◆ Passage
◇ ◇ ◇

American philanthropist

Bob Hoskins (born April 15, 1936) is an American Christian missionary, author, and the founder of OneHope (formerly known as 'Book of Hope International') in 1987.

== Early life ==
At 19, Hoskins met Hazel Crabtree at a church event where he was preaching in Little Rock, Arkansas. Four years later, on September 5, 1959, they were married in a ceremony in Sacramento, California, before leaving for the mission field abroad.

==Career==

===Early ministry===
In 1964, the Hoskins planted churches in the Middle East and North Africa. The ministries they established under the name Middle East Outreach included correspondence courses, radio ministry, a seminary, and the organizing of missionary outreach to that area of the world.

◇ ◇ ◇

◆ Entries supplied
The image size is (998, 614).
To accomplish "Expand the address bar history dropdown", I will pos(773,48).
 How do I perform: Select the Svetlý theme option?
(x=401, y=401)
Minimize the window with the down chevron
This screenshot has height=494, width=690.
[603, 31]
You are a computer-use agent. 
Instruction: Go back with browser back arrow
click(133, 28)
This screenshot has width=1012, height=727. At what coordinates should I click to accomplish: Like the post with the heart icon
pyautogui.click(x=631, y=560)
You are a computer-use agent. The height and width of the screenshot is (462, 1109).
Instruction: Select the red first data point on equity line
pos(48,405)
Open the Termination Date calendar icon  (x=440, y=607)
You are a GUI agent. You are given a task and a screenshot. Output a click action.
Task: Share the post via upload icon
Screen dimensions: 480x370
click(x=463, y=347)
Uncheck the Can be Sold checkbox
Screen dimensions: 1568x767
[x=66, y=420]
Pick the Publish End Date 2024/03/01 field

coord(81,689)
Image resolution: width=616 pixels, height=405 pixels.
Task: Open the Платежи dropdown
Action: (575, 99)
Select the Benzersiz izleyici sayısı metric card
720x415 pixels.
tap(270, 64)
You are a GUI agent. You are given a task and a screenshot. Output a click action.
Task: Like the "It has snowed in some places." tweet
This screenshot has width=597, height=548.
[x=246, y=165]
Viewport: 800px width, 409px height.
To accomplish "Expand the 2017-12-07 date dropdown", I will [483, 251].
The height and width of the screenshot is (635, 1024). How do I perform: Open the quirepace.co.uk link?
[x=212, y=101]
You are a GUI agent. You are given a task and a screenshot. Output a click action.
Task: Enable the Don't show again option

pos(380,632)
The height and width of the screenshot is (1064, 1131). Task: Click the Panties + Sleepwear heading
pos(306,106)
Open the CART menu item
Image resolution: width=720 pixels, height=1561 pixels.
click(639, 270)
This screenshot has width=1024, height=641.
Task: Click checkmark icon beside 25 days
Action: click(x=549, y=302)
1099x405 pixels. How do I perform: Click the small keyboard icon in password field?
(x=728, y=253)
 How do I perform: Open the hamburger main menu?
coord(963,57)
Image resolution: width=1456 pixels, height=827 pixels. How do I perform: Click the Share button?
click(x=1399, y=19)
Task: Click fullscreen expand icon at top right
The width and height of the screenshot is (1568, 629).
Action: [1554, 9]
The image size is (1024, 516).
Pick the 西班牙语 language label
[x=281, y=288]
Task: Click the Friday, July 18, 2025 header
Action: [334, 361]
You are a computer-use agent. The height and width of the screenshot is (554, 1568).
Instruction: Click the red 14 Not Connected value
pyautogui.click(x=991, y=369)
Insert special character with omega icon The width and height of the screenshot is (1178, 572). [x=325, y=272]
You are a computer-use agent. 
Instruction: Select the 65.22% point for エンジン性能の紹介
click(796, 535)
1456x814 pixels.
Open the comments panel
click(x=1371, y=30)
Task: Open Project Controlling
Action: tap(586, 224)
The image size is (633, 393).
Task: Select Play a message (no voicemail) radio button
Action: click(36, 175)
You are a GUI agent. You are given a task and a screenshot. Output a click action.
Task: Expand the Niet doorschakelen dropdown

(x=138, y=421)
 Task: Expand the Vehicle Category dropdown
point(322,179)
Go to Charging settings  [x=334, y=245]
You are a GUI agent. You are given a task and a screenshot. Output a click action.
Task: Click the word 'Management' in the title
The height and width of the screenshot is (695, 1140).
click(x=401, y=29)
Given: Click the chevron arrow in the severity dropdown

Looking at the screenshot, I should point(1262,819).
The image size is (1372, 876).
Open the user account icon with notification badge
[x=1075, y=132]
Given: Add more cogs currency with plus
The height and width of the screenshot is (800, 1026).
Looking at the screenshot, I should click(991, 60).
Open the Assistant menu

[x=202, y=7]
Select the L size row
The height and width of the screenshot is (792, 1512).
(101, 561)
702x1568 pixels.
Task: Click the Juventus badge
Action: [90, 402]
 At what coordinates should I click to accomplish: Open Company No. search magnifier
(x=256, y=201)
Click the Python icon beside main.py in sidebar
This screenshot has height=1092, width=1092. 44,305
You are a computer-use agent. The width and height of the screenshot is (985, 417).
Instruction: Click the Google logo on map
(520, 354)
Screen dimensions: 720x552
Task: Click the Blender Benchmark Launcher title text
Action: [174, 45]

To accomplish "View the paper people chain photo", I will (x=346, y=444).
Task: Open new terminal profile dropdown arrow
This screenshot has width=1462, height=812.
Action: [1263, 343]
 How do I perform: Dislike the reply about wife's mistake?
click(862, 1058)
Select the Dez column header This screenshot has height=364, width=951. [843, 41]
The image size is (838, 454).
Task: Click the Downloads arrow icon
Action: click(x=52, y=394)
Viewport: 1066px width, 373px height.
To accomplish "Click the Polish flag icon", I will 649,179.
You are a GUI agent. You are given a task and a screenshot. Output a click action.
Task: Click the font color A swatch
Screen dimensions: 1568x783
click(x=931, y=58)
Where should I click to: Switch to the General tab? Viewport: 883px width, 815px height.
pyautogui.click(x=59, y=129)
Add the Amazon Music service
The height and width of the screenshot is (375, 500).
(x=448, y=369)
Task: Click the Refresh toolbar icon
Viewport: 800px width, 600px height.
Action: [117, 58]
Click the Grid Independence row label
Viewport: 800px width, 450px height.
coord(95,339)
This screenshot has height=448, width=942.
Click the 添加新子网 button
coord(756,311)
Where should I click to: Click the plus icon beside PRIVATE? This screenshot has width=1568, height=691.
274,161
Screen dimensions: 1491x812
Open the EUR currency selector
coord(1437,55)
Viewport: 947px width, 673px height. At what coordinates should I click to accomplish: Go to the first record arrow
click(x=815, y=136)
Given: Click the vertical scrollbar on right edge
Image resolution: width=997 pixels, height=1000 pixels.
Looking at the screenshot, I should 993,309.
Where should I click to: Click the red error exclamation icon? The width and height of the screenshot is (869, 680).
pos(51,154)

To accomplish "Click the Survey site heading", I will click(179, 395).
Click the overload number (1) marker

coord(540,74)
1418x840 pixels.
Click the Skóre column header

◇ ◇ ◇

◆ Activities
a – Condense the paragraph of the passage on Bob Hoskins that opens "In 1964, the Hoskins planted churches" into a bulleted list, keeping its main facts.
b – According to the passage on Bob Hoskins, on what date and in which city did he marry Hazel Crabtree?
c – Reproduce the part of the passage on Bob Hoskins starting at "Bob Hoskins (born" and ending at "mission field abroad.".

◆ List of answers
a –
- In 1964, the Hoskins planted churches in the Middle East and North Africa.
- Their ministries, established as Middle East Outreach, included:
  - correspondence courses
  - radio ministry
  - a seminary
  - organizing missionary outreach to that area of the world

b – September 5, 1959, in Sacramento, California.

c –
Bob Hoskins (born April 15, 1936) is an American Christian missionary, author, and the founder of OneHope (formerly known as 'Book of Hope International') in 1987.

== Early life ==
At 19, Hoskins met Hazel Crabtree at a church event where he was preaching in Little Rock, Arkansas. Four years later, on September 5, 1959, they were married in a ceremony in Sacramento, California, before leaving for the mission field abroad.